Das Klimagesetz ist ein indirekter Gegenvorschlag zur Gletscher-Initiative. Wo liegt der grosse Unterschied?

Der in der Initiative geforderte Totalverzicht auf fossile Brenn- und Treibstoffe ab 2050 ist gestrichen. Es muss einfach Netto-Null sein, das heisst, das CO2, welches nach 2050 durch die Verwendung fossiler Energien entsteht, muss substituiert, also eingelagert werden. Zudem sind klare Zwischenziele pro Sektor, die finanzielle Unterstützung von Innovationen und für den Ersatz von Fossil- und Elektroheizungen vorgesehen.

Sie haben die Folgen der Klimaerwärmung in Ihrem Kanton beschrieben, dennoch wehrt sich die SVP auch im Kanton Schwyz gegen das Klimagesetz. Was sind die Gründe?

Es sind die gleichen Schlagworte wie auf nationaler Ebene. Unschön ist, dass die meisten Argumente völlig überzeichnet sind oder teilweise schlicht nicht stimmen. Da wird mit der Angst gespielt und Unsicherheit heraufbeschworen. Es ist für mich eine grenzwertige Argumentationslinie, wie die Stimmbürgerinnen und Stimmbürger mit Halbwahrheiten oder sogar Falschaussagen überflutet werden.

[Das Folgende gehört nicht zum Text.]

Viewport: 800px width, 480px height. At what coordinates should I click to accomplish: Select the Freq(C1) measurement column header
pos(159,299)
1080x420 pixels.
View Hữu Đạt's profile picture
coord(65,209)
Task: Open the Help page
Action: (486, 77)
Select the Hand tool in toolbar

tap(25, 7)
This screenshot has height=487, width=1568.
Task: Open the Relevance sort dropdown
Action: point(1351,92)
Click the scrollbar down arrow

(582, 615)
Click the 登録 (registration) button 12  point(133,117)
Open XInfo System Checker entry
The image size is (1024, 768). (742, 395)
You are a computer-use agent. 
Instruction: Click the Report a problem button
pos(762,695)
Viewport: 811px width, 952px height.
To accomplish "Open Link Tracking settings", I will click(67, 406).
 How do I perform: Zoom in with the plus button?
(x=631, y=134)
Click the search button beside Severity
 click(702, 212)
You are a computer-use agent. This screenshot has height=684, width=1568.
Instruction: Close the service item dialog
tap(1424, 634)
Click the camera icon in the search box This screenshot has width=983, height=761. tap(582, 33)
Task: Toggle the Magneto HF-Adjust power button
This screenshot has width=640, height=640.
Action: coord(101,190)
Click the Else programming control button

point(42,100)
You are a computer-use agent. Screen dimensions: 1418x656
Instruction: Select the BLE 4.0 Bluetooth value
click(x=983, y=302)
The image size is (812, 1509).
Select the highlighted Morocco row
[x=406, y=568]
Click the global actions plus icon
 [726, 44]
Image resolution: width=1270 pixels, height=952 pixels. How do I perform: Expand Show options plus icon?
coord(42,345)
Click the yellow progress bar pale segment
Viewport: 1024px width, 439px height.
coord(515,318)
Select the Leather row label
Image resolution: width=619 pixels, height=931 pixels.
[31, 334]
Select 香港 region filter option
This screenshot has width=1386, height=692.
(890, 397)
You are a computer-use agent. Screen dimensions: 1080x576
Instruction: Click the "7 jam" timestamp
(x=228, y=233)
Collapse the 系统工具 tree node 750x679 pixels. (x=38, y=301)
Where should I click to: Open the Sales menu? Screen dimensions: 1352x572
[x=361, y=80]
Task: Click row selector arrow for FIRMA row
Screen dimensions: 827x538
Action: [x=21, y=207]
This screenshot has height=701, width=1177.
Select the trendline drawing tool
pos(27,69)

Das Klimagesetz verfolgt drei Ziele: sichere Energieversorgung, weniger Abhängigkeit der Schweiz von Energieimporten und ein stärkerer Klimaschutz. Was ist für Sie davon das Wichtigste?

Es ist eben genau die Kombination von allen drei wichtigen Anliegen. Zusätzlich bleibt die Energieversorgung bezahlbar, schafft Arbeitsplätze und das Geld bleibt in der Schweiz.

Viele verstehen Klimaneutralität als Verzicht. Ist das ein Irrtum?

Es wird eine Veränderung sein statt ein Verzicht. Wir werden als Energie mehr Strom einsetzen und andere Formen wie Wasserstoff, synthetische Gase, Ethanol, aber auch Fernwärme und Tiefengeothermie nutzen. Die Techniken sind bekannt und mit vermehrtem Einsatz ergibt sich auch die Wirtschaftlichkeit. Und übrigens, sollte, aus welchem Grund auch immer, der schnelle Konzertbesuch in London oder ein Kurzurlaub in Übersee nicht möglich sein, sich aber dafür etwas Zeit für den Kontakt mit Freunden oder Nachbarn ergeben, kann das vom Verzicht zum Gewinn werden.

Welche Prognose stellen Sie für die Abstimmung?

Als unverbesserlicher Optimist gehe von einer Zustimmung mit 60 Prozent aus.

Das Klima- und Innovationsgesetz

2019 wurde die Volksinitiative «Für ein gesundes Klima (Gletscher-Initiative)» eingereicht. Mit der Initiative wäre der Verbrauch von Öl, Benzin, Diesel und Erdgas ab dem Jahr 2050 verboten worden. Bundesrat und Parlament ging das zu weit. Das Parlament hat deshalb einen indirekten Gegenvorschlag ausgearbeitet – das Klima- und Innovationsgesetz (KlG).

Der Ersatz von Öl-, Gas- und Elektroheizungen durch klimaschonende Heizungen soll mit zwei Milliarden Franken unterstützt werden. Betriebe in Industrie und Gewerbe, die innovative Technologien zur klimaschonenden Produktion einsetzen, sollen von Fördermitteln in der Höhe von 1,2 Milliarden Franken profitieren. Über das Gesetz wird am 18. Juni abgestimmt.